Yeni teknolojiler ve yeniden şampiyon(laştırılan) sperm:
“Dünya gittikçe kısırlaşıyor erkeklerde sperm sayısı azalıyor” başlığıyla azalan sperm sayısı “tehlikesi”ne vurgu yapılan haberde “Mikro çipli tüp bebek tedavisi neden önemli?” diye bir alt başlıkla yeni bir teknoloji de tanıtılır. Ünlü bir tüp bebek uzmanının görüşlerine yer verilen haberde, mikroçip teknolojisi şu şekilde tarif edilir:
“Geliştirilmiş sperm çipleri ile hormonların meydana getirdiği mikro kanalcıklarla vücudun kendi işleyişi taklit edilmiştir. Tıpkı bir süzgeç gibi sağlıklı ve kaliteli olan spermler diğerlerinden ayırt edilmektedir. Mikro kanalcıklardaki bu sağlıklı spermler farklı bir alanda toplanır. Mikro enjeksiyon yöntemi ile ayırt edilmiş spermlerin yumurta hücresiyle döllendirilmesi ile anne ve baba olmak isteyen adayların bu hayallerine kavuşma şansı artar”
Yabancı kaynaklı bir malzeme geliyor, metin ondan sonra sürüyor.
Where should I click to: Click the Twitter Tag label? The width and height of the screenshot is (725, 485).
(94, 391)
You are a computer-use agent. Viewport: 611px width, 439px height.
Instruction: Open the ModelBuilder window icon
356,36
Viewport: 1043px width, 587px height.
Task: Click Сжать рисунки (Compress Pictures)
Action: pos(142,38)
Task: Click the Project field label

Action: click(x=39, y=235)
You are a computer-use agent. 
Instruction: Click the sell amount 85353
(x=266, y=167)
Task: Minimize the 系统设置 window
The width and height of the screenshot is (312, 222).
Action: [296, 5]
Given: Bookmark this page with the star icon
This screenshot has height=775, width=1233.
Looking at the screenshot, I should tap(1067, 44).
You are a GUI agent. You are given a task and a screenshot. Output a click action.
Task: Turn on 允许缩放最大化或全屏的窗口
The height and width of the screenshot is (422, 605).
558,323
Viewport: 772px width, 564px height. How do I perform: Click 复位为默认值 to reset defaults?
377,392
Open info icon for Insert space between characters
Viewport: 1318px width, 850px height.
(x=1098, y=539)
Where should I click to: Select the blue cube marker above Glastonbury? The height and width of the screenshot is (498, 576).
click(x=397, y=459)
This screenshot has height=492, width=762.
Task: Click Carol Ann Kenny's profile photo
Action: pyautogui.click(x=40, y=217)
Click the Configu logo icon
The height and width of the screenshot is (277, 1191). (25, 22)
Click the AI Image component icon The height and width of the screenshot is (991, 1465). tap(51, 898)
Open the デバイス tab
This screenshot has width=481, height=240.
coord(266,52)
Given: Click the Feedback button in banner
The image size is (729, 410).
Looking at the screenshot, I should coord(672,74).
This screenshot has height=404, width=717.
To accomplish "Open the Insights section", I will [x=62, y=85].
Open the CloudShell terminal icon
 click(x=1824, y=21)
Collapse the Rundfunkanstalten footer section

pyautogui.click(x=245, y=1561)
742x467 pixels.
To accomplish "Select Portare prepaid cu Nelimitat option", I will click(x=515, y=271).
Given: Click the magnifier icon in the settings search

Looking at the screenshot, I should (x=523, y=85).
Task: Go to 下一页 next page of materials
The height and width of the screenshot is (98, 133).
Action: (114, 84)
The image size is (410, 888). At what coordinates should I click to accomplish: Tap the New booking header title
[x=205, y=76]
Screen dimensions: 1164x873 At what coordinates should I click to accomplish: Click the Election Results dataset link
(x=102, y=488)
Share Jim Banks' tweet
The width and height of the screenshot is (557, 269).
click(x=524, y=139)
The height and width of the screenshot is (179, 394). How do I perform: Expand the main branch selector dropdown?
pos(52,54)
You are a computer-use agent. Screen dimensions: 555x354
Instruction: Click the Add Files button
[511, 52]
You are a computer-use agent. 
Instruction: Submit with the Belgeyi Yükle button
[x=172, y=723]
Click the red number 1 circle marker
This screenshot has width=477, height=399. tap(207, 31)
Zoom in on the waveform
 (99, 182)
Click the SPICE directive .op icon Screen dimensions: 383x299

“Vücudun kendi işleyişini taklit eden” yani “doğal”a yakınlığıyla övülen ve normalleştirilen bu yöntemle, “bir süzgeç gibi sağlıklı ve kaliteli olan spermler diğerlerinden ayırt edilerek” ICSI’de kullanılacak spermler seçiliyor. Spermler için “ayırt edilir”, “toplanır” gibi ifadeler kullanan bu haber diliyle teknolojiye daha aktif bir rol veriliyor. Aynı teknolojiye yer veren diğer haberlerde ise dil farklılaşıyor, teknoloji üzerinden sperme (yeniden) “aktif” eril bir öznellik veriliyor.
“Şampiyon spermi bulmak şimdi daha kolay”, “Dört dörtlük şampiyon spermleri bulan yöntem” gibi başlıklarla verilen haberlerde mikroçip yöntemi ile artık ICSI’de kullanılacak spermlerin “yıkanmak” yerine “yarıştırılacak” olmalarından bahsediliyor. Böylece, ICSI’de kullanılacak spermler (yeniden) şampiyon sperm anlatısıyla erilleştiriliyor. Doğanın taklidi olarak normalleştirilen “yarışan ve şampiyon olan sperm” anlatısı, geliştirilen yeni bir teknoloji üzerinden tüp bebek bağlamında yeniden kurgulanıyor. Bu kurguya göre sperm, hala döllenme işlemini teknoloji yardımıyla gerçekleştirebilse de, şampiyonluğu yeniden tadacak ve bu süreci bir şampiyon olarak tamamlayacak.
Bugün Sperm
Emily Martin der ki: “hücrelere ne tür bireylikler atfediyor olduğumuz değil, bireylik atfetmemizin kendisi mesele. Bu durum eninde sonunda oldukça rahatsız edici toplumsal sonuçlar doğurabilir.” Yeni teknolojiler üzerinden tüp bebek bağlamında (yeniden) kurgulanan “şampiyon sperm” temsilini, daha geniş bir toplumsal bağlamda dolaşıma giren azalan sperm sayısı ve artan erkek kısırlığı üzerinden oluşturulan egemen erkeklik iktidarının tehdit altında olduğu iddiası ile beraber düşünmek gerekir. Yeni teknolojiler üzerinden kurgulanan yeni sperm temsilleri ve hikayelerini, tehdit altında olduğu iddia edilen egemen erkekliği yeniden tesis etme ya da Deniz Kandiyoti’nin tabiriyle “eril restorasyon” çabaları olarak değerlendirebiliriz.
Ana görsel: Spor yapan sperm görseli, internette “sperm sayısını arttırmaya yarayan yiyecekler” gibi liste haberlerinde sık kullanılan bir stok-görsel.